Jozef T. Milik, who identified and first published many of the Qumran fragments of Enoch from Qumran Cave 4, thought that copy c (4Q204) contained parts of chapters 1–6, 10, 13–15, 18, 31–32, 35–36 (all from the Book of the Watchers) and also bits and pieces of chapters 89 (from the Book of Dreams) and 104–107 (from the Epistle of Enoch). He also thought the Book of Giants was copied on this manuscript. Hence, by the years 30–1 B.C.E. (the date of the handwriting), these books were gathered on a single manuscript. Copy d (4Q205; from approximately the same date as copy c) preserves parts of the Book of the Watchers (22, 25–27) and the Book of Dreams (89), and copy e (4Q206) offers sections of the Book of the Watchers (20–22, 28–29, 31–34) and of the Book of Dreams (88–89), with a fragment from the Book of Giants. This manuscript was copied in ca. 100–50 B.C.E. (See Milik, The Books of Enoch, pp. 5, 178–79, 217, 225.)

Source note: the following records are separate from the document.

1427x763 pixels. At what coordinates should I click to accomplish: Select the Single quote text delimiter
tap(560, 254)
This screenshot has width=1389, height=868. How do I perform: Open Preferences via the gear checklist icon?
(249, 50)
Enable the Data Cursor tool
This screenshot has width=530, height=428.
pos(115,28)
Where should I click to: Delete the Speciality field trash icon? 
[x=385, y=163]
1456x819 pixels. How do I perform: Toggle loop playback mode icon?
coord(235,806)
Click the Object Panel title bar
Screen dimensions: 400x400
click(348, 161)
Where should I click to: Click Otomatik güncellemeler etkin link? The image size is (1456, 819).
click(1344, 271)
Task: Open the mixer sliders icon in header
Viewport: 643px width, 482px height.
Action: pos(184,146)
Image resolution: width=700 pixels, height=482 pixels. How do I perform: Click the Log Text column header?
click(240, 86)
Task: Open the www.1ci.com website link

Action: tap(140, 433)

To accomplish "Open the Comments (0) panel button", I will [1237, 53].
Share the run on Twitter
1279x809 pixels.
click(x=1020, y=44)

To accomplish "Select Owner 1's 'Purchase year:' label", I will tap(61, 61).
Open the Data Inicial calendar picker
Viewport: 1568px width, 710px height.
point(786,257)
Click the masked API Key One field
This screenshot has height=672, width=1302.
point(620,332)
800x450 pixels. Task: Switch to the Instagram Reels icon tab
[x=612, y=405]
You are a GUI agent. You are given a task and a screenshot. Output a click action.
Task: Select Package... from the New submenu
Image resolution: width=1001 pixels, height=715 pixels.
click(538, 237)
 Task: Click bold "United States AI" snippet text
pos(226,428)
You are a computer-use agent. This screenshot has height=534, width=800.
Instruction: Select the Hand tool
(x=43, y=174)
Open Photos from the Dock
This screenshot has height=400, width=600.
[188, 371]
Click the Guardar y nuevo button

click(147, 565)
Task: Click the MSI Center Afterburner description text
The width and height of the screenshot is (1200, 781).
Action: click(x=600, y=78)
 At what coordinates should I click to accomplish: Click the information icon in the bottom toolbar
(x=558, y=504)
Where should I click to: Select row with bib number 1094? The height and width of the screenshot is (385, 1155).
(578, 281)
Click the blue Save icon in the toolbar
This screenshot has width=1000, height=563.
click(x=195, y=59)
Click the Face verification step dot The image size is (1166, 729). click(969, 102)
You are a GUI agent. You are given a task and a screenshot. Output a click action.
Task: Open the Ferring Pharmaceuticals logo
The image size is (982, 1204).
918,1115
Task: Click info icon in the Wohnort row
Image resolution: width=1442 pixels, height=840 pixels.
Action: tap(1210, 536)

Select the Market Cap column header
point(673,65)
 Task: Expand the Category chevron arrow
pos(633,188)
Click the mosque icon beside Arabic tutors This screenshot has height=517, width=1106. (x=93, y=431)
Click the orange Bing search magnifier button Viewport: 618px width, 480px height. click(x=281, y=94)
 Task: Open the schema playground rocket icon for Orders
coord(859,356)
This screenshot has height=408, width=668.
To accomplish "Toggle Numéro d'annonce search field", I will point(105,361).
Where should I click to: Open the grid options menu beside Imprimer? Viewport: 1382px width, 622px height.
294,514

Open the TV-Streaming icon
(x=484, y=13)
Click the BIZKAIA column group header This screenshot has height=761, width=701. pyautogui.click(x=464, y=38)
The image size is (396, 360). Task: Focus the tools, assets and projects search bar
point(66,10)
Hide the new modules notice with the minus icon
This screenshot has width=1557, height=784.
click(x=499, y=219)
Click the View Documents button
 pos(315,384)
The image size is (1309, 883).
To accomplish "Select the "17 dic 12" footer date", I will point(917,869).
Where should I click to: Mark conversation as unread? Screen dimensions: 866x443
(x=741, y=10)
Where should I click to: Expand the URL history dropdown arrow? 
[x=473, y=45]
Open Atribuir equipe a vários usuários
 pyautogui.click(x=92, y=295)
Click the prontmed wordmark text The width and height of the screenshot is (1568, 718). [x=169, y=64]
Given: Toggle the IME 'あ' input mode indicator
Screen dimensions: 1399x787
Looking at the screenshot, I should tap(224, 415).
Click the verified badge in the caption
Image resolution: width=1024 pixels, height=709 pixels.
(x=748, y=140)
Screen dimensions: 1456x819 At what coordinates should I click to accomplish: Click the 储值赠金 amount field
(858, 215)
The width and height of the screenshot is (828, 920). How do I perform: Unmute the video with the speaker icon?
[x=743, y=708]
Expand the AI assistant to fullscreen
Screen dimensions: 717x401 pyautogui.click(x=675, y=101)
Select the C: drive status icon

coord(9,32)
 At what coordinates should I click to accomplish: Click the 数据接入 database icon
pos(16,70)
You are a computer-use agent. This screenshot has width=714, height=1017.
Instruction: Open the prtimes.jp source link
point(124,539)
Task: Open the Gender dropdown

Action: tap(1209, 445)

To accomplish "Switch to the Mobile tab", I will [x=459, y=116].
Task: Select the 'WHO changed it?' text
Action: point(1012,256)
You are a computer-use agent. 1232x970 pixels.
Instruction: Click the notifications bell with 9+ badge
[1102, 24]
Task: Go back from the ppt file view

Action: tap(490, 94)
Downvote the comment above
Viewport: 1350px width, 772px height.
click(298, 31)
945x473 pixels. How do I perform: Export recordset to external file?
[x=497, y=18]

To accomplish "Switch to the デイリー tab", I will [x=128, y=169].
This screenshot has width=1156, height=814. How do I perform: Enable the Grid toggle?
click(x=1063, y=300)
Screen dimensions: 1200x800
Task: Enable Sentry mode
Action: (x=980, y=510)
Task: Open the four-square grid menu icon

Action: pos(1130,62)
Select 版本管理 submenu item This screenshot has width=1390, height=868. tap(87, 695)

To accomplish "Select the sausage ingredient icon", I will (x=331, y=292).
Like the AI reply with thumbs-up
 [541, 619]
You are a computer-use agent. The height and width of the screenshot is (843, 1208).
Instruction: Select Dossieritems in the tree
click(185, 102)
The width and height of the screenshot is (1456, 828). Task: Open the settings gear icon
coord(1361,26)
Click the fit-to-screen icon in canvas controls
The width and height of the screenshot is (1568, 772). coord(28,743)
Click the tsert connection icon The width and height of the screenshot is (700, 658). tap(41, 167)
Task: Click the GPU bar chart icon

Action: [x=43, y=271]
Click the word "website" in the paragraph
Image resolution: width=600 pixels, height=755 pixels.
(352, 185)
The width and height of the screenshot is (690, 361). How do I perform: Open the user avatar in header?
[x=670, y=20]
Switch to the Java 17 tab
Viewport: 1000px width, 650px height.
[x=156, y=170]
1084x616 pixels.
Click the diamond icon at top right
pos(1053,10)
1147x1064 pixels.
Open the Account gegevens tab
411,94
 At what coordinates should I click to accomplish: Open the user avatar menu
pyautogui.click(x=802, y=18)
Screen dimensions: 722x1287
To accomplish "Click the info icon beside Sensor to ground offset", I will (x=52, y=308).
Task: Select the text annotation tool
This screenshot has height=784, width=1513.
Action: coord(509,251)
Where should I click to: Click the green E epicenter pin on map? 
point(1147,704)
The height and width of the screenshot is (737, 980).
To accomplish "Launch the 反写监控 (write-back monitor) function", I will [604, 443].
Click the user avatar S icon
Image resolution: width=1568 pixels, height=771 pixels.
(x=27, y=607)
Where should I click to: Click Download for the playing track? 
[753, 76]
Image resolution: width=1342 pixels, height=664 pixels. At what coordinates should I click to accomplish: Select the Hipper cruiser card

We also have reason to believe that the Astronomical Book, although it may be the most ancient Enoch book, at first was not copied on the same scroll with the other Enoch booklets. It was so long in its Aramaic form that it alone would have occupied a full scroll. No parts of it are attested on any Qumran manuscript that contains text from another Enoch booklet. In addition, it has long been recognized that the Book of Parables (37–71), which calls itself a second vision, differs from the other booklets. No copy of it has been identified among the thousands of fragments in the Qumran caves. It is reasonable to think that it had its own history, while its relatively late date of composition makes it unlikely that it would have appeared on the Qumran copies. So, we can bracket chapters 37–71 and 72–82 as Enoch works that were not associated with the others in the sense of being copied on the same manuscript.